Skip to main content
All Public API requests are authenticated with an API key. Pass it in the X-API-Key HTTP request header — this is the preferred method:
GET https://your-domain.scaleo.io/api/v2/affiliate/profile
X-API-Key: YOUR_KEY
The user account that owns the key must have api_status enabled.

Deprecated: api-key query parameter

The api-key URL query parameter is still accepted for backwards compatibility but is deprecated and will be removed in a future release:
GET https://your-domain.scaleo.io/api/v2/affiliate/profile?api-key=YOUR_KEY
Migrate to the X-API-Key header. Support for the api-key query parameter will be removed approximately 6 months after this notice.

Role scoping

Each API key is bound to a specific user role and cannot call endpoints outside that role:
RoleEndpoint prefix
Manager/api/v2/network/...
Advertiser/api/v2/advertiser/...
Affiliate/api/v2/affiliate/...
Calling an endpoint with the wrong role’s key returns 403 Forbidden.

Where to find your key

  • Affiliate / Advertiser — dashboard → Profile → API.
  • Manager — admin panel → Users → Managers → → API.
Keys can be regenerated at any time.
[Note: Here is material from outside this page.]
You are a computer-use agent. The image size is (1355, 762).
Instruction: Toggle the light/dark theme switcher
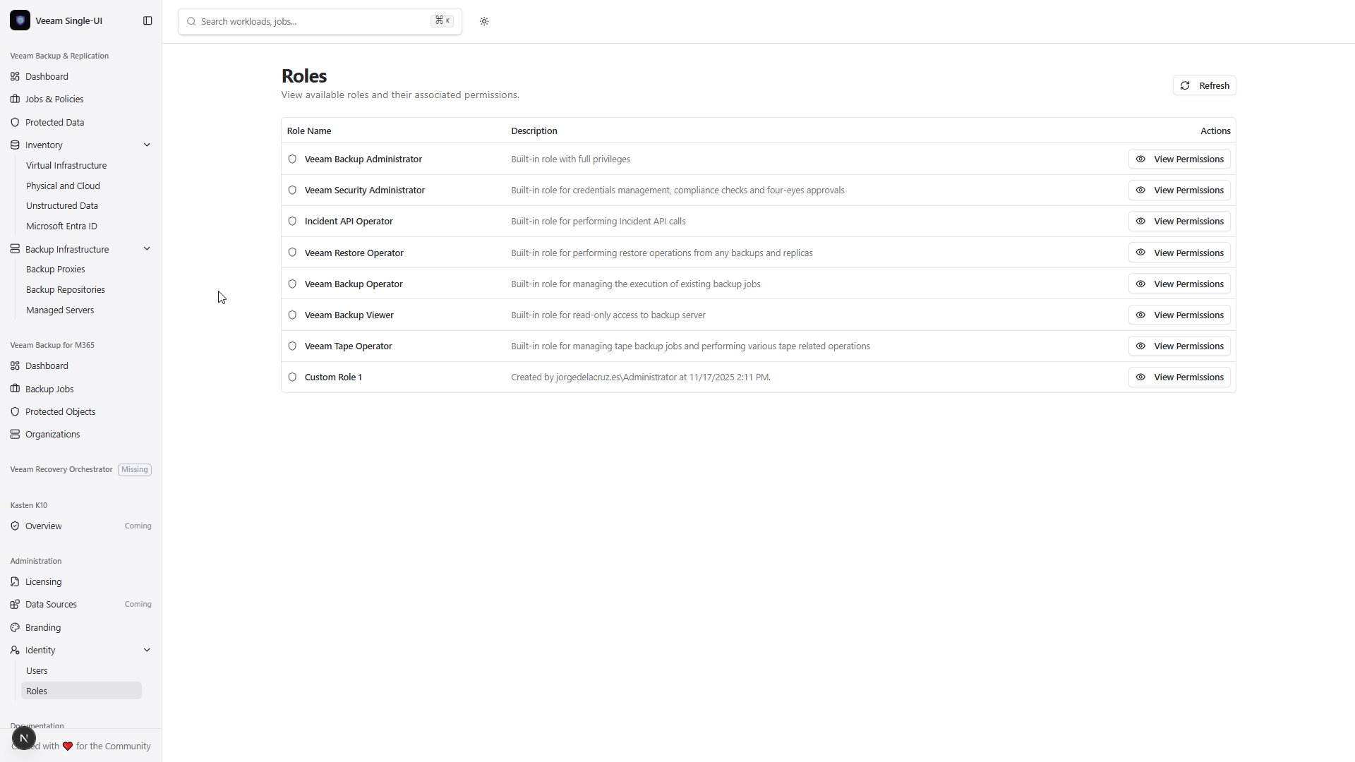click(484, 21)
Regeneration invalidates the previous key immediately.

Security best practices

The X-API-Key header keeps your API key out of URLs, request logs, and browser history — always prefer the header over the query parameter.
  • Use HTTPS only — HTTP does not protect the key in transit.
  • If a key is leaked, rotate it from the dashboard immediately.
  • For server-to-server integrations, store keys in a secrets manager (e.g. AWS Secrets Manager, HashiCorp Vault) rather than in source control.